TASK BRIEF :: Skip the pictures and retype exactly the lines from the one holding "Viewport: 1071px width, 512px height." through the end of the entries.

========================================

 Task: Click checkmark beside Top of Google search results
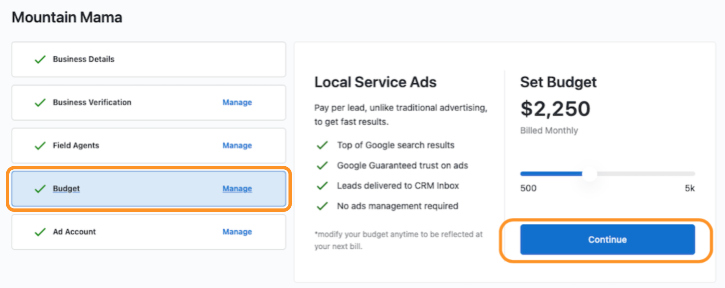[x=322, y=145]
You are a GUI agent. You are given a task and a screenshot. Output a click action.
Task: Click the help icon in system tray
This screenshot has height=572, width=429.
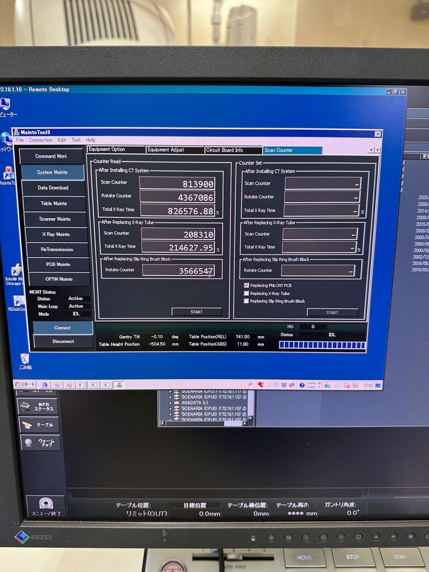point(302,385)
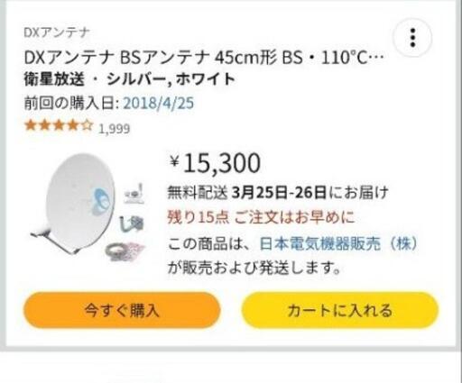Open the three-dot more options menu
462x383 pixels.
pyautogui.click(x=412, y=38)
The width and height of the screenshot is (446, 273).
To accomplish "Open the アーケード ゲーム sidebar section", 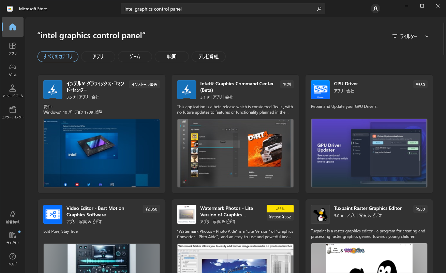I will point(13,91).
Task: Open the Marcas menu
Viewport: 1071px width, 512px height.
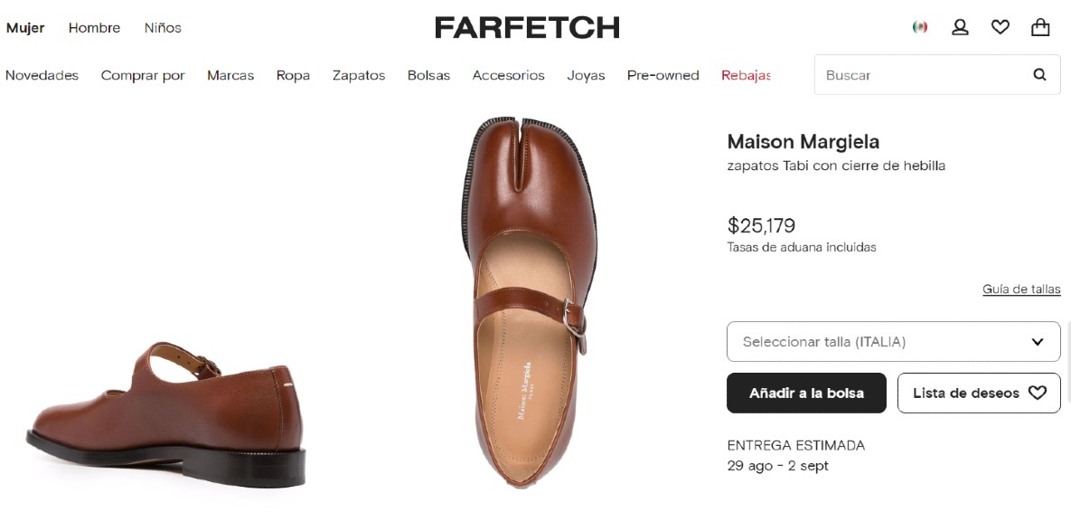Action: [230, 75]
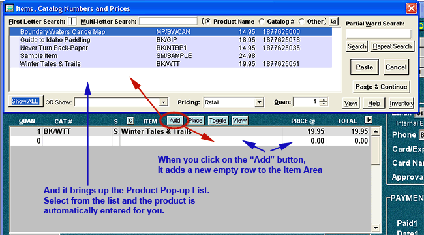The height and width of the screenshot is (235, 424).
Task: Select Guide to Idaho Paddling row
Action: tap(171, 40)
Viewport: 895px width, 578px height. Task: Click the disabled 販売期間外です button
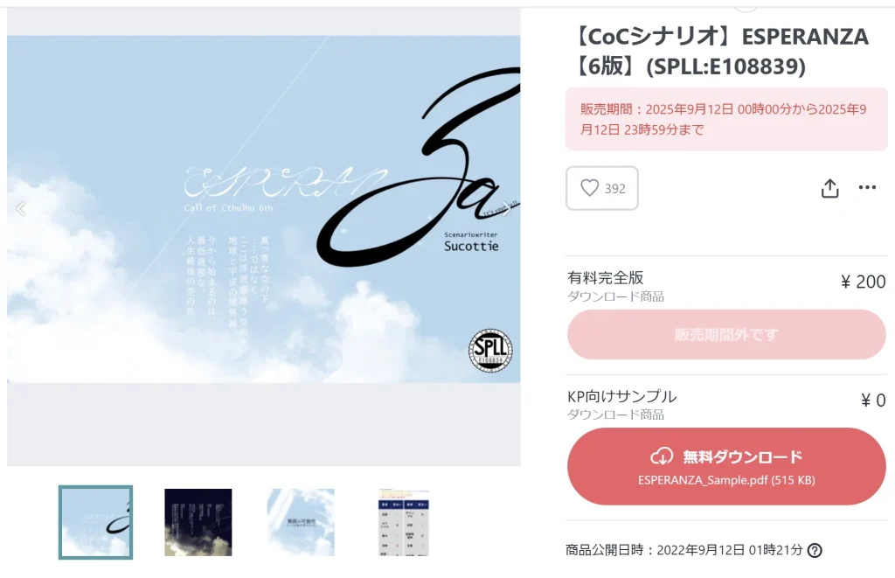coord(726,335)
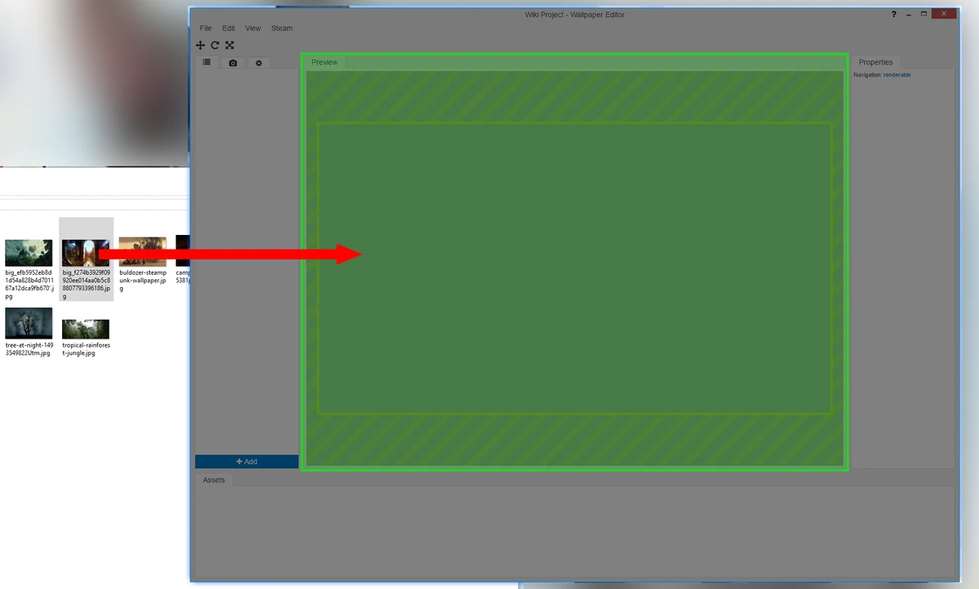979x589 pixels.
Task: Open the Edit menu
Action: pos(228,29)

========================================

FINISHED EXERCISE ::
Viewport: 1071px width, 512px height.
Action: [230, 75]
The height and width of the screenshot is (235, 424).
Task: Select Guide to Idaho Paddling row
Action: tap(171, 40)
Viewport: 895px width, 578px height. Task: Click the disabled 販売期間外です button
coord(726,335)
979x589 pixels.
Task: Open the Edit menu
Action: pos(228,29)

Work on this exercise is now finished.